According to a new Bloomberg.com article, doctors who specialize in the treatment of heart disease and cancer are fighting the proposed $1.4 billion cut in Medicare payments to heart and cancer specialists next year, while the debate goes on about healthcare "reforms".
The article says:
The proposal slashes payments to specialists and increases disbursements to family practitioners and nurses. I love my general internist, and I think costs are increasing partly because there has been such a drop in the number of doctors who want to become primary care providers.
But what competent family practitioner or nurse would try to handle someone's cancer treatment or heart surgery?

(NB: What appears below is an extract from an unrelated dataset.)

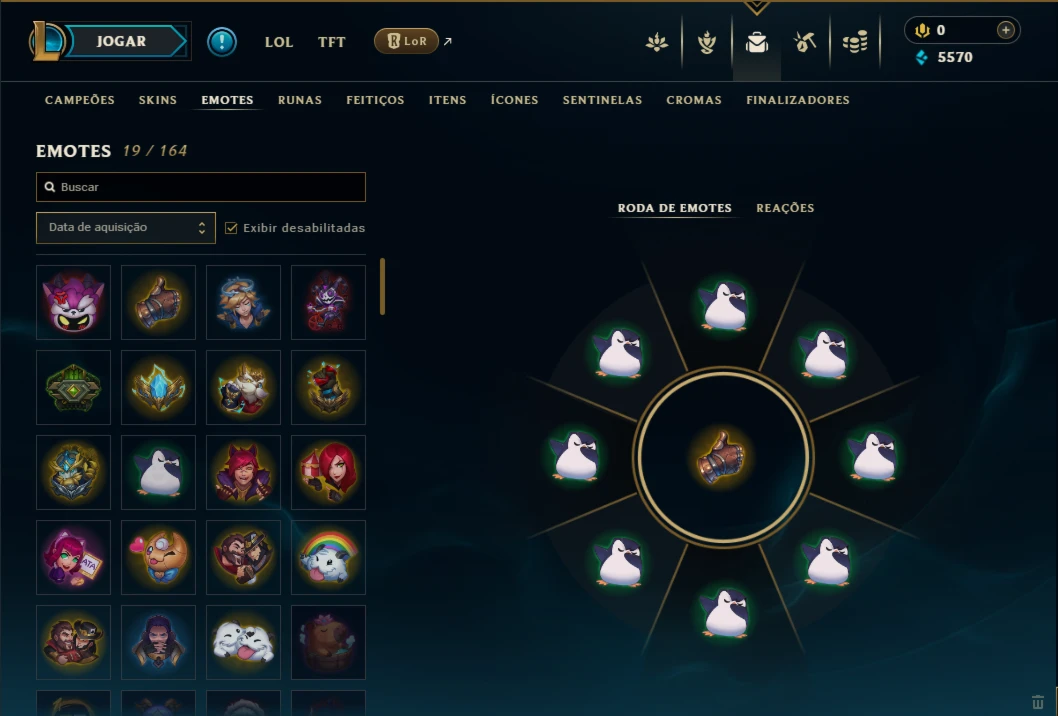The width and height of the screenshot is (1058, 716).
Task: Switch to the Reações tab
Action: click(785, 208)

It seems to me that we have too few primary care physicians right now because they are already constantly second guessed over every referral they make and every test they want to run, and bound up in red tape and insurance paperwork. We have already seen lawsuits this year by medical doctors, the AMA, and others because of the fraud in the computer system that was used for years to determine the dollar amount that insurance carriers paid to doctors for "out of network" services. If they did not take the time to protest every single individual payment they received for such services, they were underpaid by the carriers. And it went on for years. They are already being run out of practice by the paperwork and red tape, and pressuring them to have nurses do more of the work, while cutting the number of specialists willing to accept the referrals, would make things worse for them too.
And nurses? I keep remembering every time I have heard of hospitals cutting nurses or having lesser trained staff perform duties previously performed by nurses, leaving the nurses overworked and performing duties beyond their training level in order to cut costs. Would shifting payments from a cardiologist or oncologist to nurses really help the nurses, or just press hospitals to move physicians' work to nurses and move nurses' work to lesser trained staff yet again?

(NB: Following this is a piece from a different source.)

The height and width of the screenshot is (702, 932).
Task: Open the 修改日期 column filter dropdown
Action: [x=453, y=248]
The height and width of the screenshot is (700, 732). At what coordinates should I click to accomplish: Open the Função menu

This is just another example of how the proposed changes don't reform. I would like to see real reform that meets the needs of the uninsured. That could even include a public option. But right now, our government wants to cut health care provided to the sick and come up with the money to provide abortion and end-of-life services that are not health care.

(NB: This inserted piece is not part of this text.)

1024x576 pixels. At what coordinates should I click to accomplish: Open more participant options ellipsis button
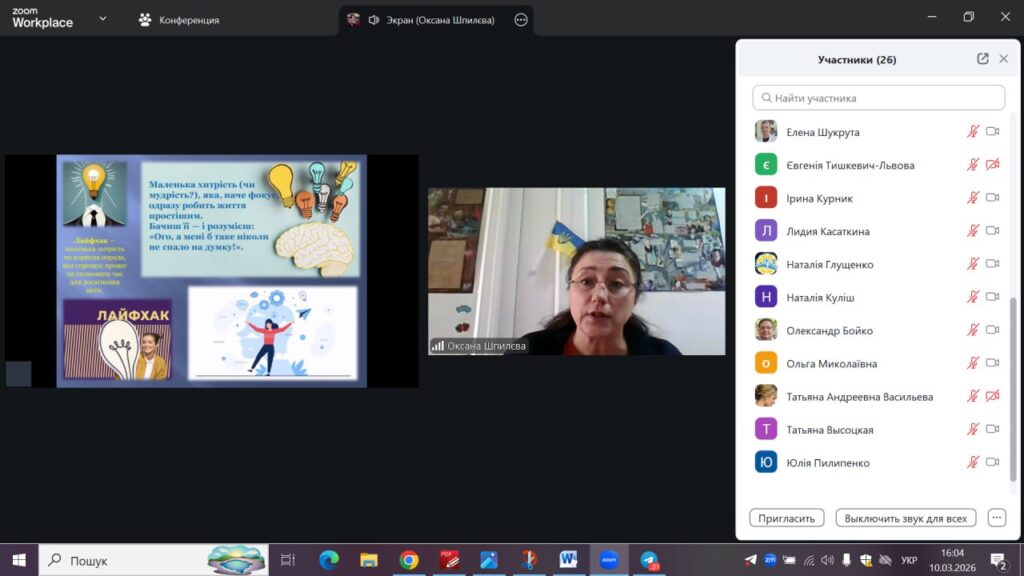996,518
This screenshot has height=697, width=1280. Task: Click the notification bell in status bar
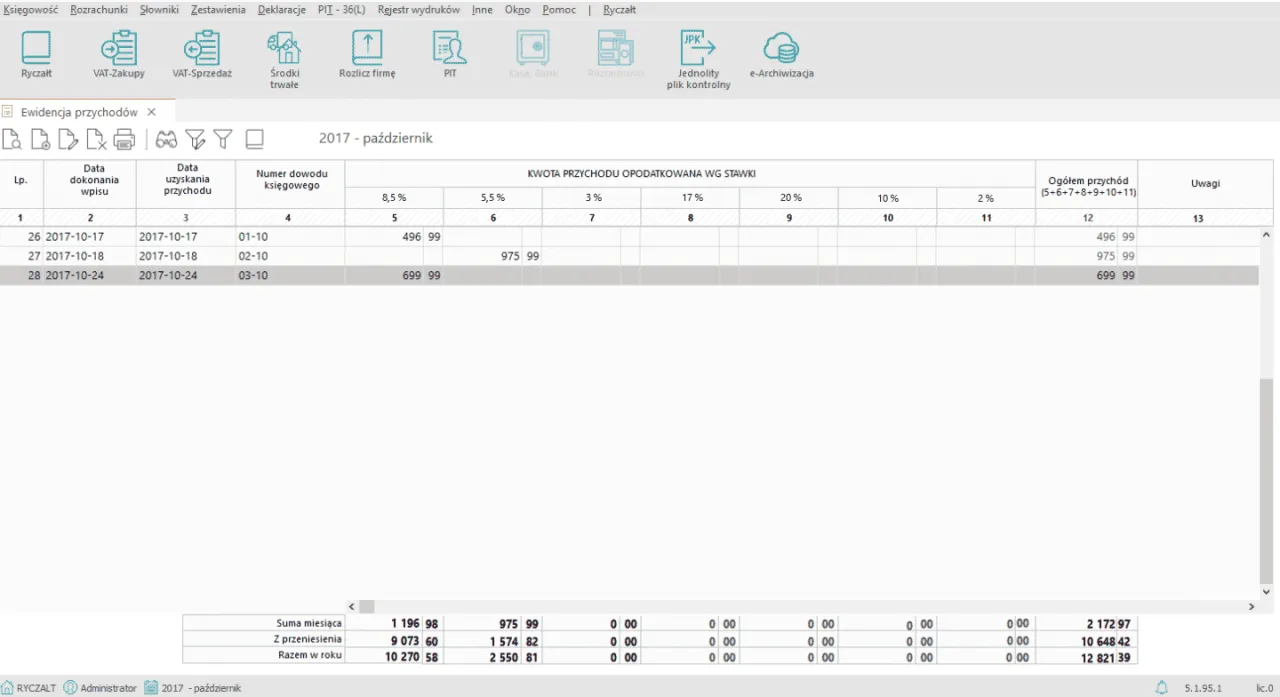(1161, 688)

Unfortunately, I think, unless we are all on our toes, "reform" is going to end up meaning cuts in necessary medical care, and public funding of abortion, and little more. It is bad enough that I have no voice in whether my HMO bills my office for premiums, for every participating employee, that are used to pay for other people's abortions, whether we like it or not. Having the government use my tax money for the same thing, while cutting the part of my tax money that goes to save lives, sure doesn't strike me as "reform".